Apart from the malicious choice of unflattering photographs, especially of the Duchess, the most flagrant example of the authors’ bias is their wholly misleading account of the Duke’s funeral at St. George’s Chapel, Windsor. “If there was grief anywhere in the Chapel,” they write, “it was not seen or heard…. The insincerity of those worshipful phrases …suggested that these were cinema obsequies, with jewels of paste and with the other properties of plastic and cardboard, like the mourners’ emotions; and with a cast and crew impatient for the scene to end and let them be off.” In fact the “cinema obsequies” were unforgettably moving, so much so that “the cast,” far from evincing the least sign of “impatience” or “insincerity,” were as one in their awe at the way the honor, glory, and chivalry, which the Duke had abrogated in life, came back to roost in death. And despite the onset of arteriosclerosis, the Duchess demonstrated, for the first and last time, that she could fill the role of a Royal personage with as much panache as any of her in-laws.
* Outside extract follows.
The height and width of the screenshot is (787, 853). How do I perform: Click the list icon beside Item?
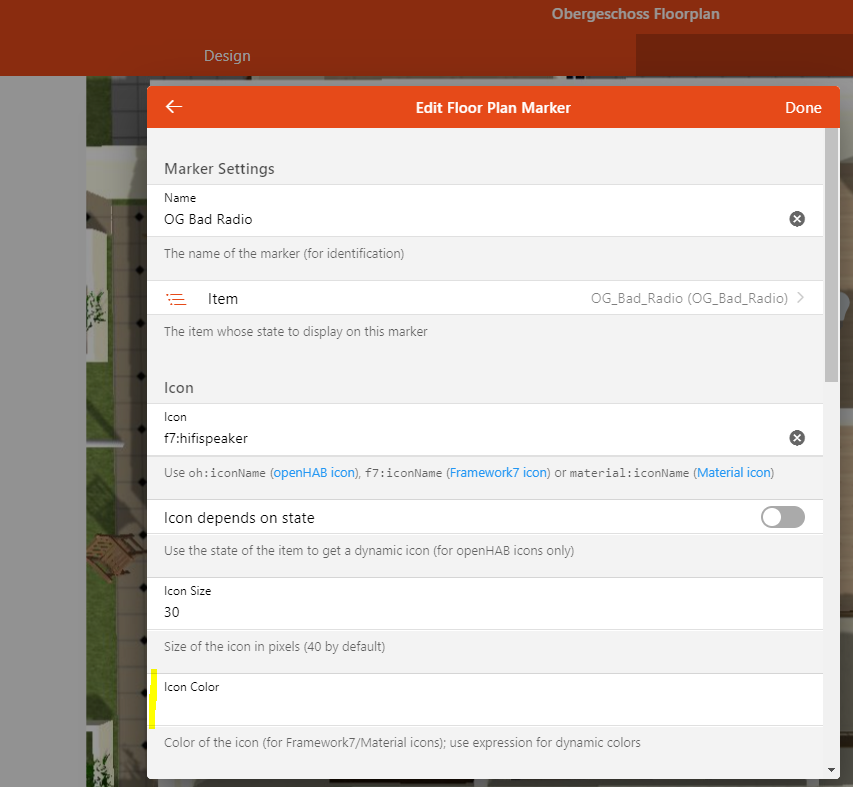177,299
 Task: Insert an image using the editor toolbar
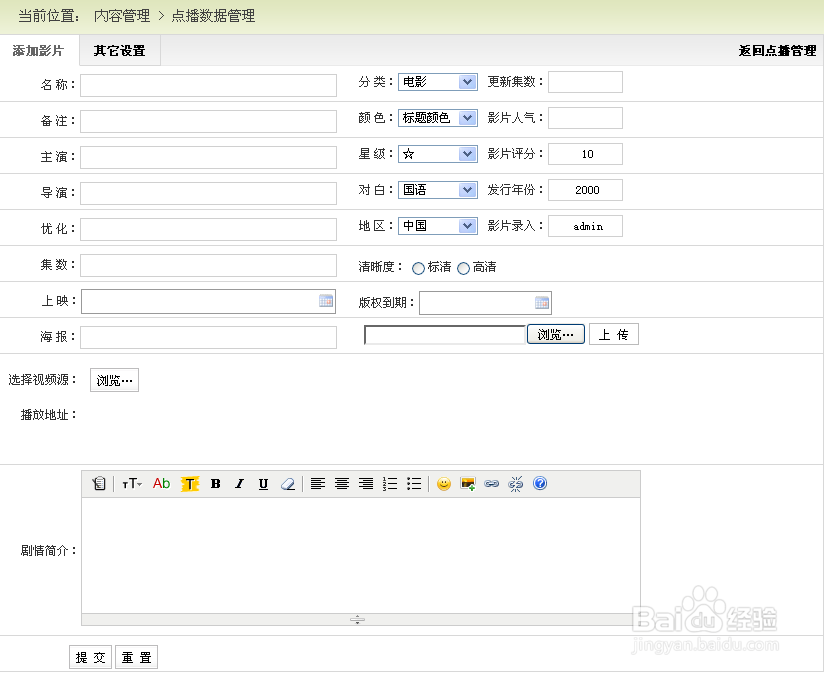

Despite their reconciliation with the Duchess at the funeral, the Royal Family understandably continues to be haunted by the Abdication. It is, therefore, not altogether surprising that, for all the harsh things it has to say, Lady Donaldson’s biography of the Queen’s uncle apparently met with wholehearted Royal approval. Indeed the book is said to have been pressed on the present Prince of Wales by his parents. Let us hope that the “heir to the world’s greatest position that is determined solely by heredity” (to quote the genealogist Sir Iain Moncreiffe of that Ilk’s description of Prince Charles) will heed Lady Donaldson’s moral tale.

According to Anthony Holden’s biography of the young heir, “now more than ever [Edward VIII] is held up to the next Prince of Wales as an example of how not to become a king.” And Holden, who has on the whole done a skillful job of official portraiture, presents us with a paragon of a modern prince—the apotheosis of ich dien—passionately interested in aviation, history, archaeology, anthropology, drama, literature, sport, classical music—you name it—and whose only fault seems to be that he prides himself on being as “square” (Charles’s word) as his dull Dane of a father.

Not for Prince Charles the cocktails that are the solace of his Aunt Margaret, or the drugs and blackmailers that nearly did in Great Uncle George, or the horses that have transformed his sister Anne into such an Olympic trial. Nevertheless British fingers are crossed. While nobody could fail to sympathize with poor Charles when Richard Nixon, as recounted by Holden, tried to foist Tricia on to him (Queen Tricia, indeed!), many monarchists are worried by this paragon’s failure to settle down and marry some nice bun-faced girl—from anywhere in the world except perhaps Baltimore. Since Charles’s eager eyes have a way even in public of clouding over with Angst, people are apt to wonder whether the princely psyche is possibly flawed with melancholia like his great-uncle’s, and whether he has inherited the latter’s disinclination to shoulder responsibility and rule. Not that anyone would blame Charles for crying out, like the previous Prince of Wales, “I’m fed up! I’ve taken all I can stand!…I want no more of this princing! I want to be an ordinary person. I must have a life of my own!” Given the unlikelihood of the British throne surviving another manifestation of Windsor trouble, the Queen had better hurry and give her heir Bryan and Murphy’s awful book. There are so many dire lessons to be learned from it, not least the folly of having anything to do with ghosts.